We show that the permanent of an $n\times n$ matrix of $\operatorname{poly}(n)$-bit integers and the number of Hamiltonian cycles of an $n$-vertex graph can both be computed in time $2^{n-\Omega(\sqrt{n})}$, improving an earlier algorithm of Bj\"orklund, Kaski, and Williams (Algorithmica 2019) that runs in time $2^{n - \Omega\left(\sqrt{n/\log \log n}\right)}$. A key tool of our approach is to design a data structure that supports fast "$r$-order evaluation" of permanent and Hamiltonian cycles, which cooperates with the new approach on multivariate multipoint evaluation by Bhargava, Ghosh, Guo, Kumar, and Umans (FOCS 2022).
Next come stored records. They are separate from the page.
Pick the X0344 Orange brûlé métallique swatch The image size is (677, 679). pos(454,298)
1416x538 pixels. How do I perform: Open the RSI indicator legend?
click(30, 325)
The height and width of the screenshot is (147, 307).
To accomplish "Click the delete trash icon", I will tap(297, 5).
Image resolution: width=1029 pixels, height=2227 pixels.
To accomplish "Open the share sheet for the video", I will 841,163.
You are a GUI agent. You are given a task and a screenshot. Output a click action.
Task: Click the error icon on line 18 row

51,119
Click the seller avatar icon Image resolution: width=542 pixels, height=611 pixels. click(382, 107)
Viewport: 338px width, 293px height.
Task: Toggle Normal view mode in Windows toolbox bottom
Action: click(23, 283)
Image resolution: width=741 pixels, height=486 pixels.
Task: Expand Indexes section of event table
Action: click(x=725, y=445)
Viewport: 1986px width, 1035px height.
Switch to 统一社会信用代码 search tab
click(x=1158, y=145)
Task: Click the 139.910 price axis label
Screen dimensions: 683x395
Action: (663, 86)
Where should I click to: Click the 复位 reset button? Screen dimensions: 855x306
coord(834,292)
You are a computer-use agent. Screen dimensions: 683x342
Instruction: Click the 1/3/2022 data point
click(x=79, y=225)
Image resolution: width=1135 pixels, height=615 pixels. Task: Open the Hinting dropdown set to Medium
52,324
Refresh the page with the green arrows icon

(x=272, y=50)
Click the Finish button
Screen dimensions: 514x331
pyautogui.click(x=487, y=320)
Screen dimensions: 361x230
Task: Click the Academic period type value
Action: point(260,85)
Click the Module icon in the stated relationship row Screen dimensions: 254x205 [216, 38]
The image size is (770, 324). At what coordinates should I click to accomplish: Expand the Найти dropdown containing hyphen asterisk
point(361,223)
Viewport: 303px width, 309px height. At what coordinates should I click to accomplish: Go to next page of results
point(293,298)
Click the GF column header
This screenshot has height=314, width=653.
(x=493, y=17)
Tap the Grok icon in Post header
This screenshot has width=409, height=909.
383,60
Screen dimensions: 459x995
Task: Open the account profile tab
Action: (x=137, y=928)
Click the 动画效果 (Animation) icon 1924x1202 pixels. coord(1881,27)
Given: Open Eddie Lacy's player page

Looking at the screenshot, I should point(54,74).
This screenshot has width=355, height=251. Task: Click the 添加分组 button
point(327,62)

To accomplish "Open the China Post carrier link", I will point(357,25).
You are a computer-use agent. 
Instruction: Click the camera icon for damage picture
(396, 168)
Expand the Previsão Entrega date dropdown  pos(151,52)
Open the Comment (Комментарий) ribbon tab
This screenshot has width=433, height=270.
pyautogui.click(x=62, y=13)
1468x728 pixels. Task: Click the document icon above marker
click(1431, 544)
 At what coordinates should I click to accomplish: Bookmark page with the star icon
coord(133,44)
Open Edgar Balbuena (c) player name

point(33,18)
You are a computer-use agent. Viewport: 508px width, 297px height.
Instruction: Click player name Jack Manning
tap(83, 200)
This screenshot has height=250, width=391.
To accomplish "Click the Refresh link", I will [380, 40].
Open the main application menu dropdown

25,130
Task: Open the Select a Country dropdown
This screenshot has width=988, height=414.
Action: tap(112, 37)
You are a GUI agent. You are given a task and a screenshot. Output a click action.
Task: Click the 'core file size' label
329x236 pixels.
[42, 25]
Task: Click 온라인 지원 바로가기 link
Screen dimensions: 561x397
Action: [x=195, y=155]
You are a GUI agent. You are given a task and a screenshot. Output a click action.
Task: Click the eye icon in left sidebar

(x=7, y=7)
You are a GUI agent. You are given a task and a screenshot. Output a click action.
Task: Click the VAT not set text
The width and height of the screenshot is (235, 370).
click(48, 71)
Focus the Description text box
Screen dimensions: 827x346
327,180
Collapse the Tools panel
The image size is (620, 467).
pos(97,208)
翻译：我们证明，一个具有$\operatorname{poly}(n)$比特整数的$n\times n$矩阵的Permanent值，以及一个$n$顶点图的哈密顿环数量，均可在$2^{n-\Omega(\sqrt{n})}$时间内计算，这改进了Björklund、Kaski和Williams（Algorithmica 2019）的早期算法，该算法运行时间为$2^{n - \Omega\left(\sqrt{n/\log \log n}\right)}$。我们方法的一个关键工具是设计一种数据结构，支持永久值和哈密顿环的快速“$r$阶求值”，该结构与Bhargava、Ghosh、Guo、Kumar和Umans（FOCS 2022）关于多元多点求值的新方法相配合。